Monday, September 28, 2009

¿Cuán cerca?

On Edward T. Hall's 1966 Proxemic Theory as seen in chapters 11 and 12 in "The Hidden Dimention".


(La mayoría de lo que trata Hall tiene que ver con el espacio físico / corporal, pero me tocó algo que mencionó hacia el principio. Por lo tanto, hago una notita rápida sobre el tiempo como espacio, y luego respondo a lo corporal.)


Al comenzar su décimo-primer capítulo, Hall habla de las diferencias en las agendas de los europeos y "americanos" (es decir, estadounidenses). Lo que comento se ha dicho en la clase antes, pero no me dejo de impresionar al pensar en lo variable que tenía que ser mi horario en el contexto chileno. Si bien me funcionaba, en EEUU, reservar media hora para prepararme antes de las clases, en Chile hacía falta mucho más, y no era exclusivamente para la transportación (cosa que se podía extender hasta una hora y cuarto). Era imposible--sin cometer graves errores de modales y comportamiento--prepararme y salir de la casa en media hora. Claro que sería posible hacerlo, pero haría falta ignorar cada conversación, saludo y otra interacción que se presentaba en la casa. Tendría que, muy antisocialmente, preparar mi café y mi desayuno, entrar y salir de varios espacios compartidos de la casa, y pasar por el lado a casi todas las personas de la casa para lograr salir en media hora. Y bueno, esos son pecados mortales en la casa chilena (al menos las que conocí yo).
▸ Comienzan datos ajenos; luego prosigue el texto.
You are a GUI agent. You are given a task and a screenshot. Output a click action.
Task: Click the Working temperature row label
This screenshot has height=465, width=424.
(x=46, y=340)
Fue muy curioso mirar las distintas interacciones que se creaban en distintos sistemas culturales. En los últimos dos (la cultura japonesa y árabe), se abría el espacio tanto para el individuo / individualismo, como para la comunidad y las interacciones entre los individuos. Pienso en el jardín japonés, cuya arquitectura y organización espacial permite que el individuo encuentre algo, por medio de una guía exclusivamente espacial. De tal forma, la persona que quisiera pasearse por un jardín no necesitaría otra persona que le demostrase las partes más importantes; ocurriría naturalmente. Esto, combinado con la imagen de las quince piedras de Ryoanji, que nunca se dejan ver todas simultáneamente, permite que el individuo desarrolle su propio sentido de percepción, memoria, e imaginación. El hibachi y la cultura de espacio compartido, y los círculos habitados, permite que no se aísle una persona; siempre interactúa con sus ambientes, a un nivel humano y un nivel físico (pienso en las paredes semi-fijos).


Me gustó mucho la manera en la que Hall habló de las definiciones del cuerpo, específicamente la idea de que la piel no delimita/define el comienzo y fin de un ser. Me intrigó esto, específicamente pensando en cuestiones del existencialismo, y la separación de lo físico y material (el ser materialista). Al combinar esto con la idea de que la ropa y la piel no son inviolables, se desarrolla un alto nivel de desconexión de lo material (desde mi perspectiva). Vemos que esto luego se combinaba con el concepto de "trespassing": mientras que el estadounidense define lo privado según el espacio, el árabe lo define según la persona y la relación que hay (o no) con la persona. Es decir, un desconocido (o enemigo) no tiene un espacio "permisible" o "no-permisible", y una buena amiga sería casi incapaz de violar tu privacidad.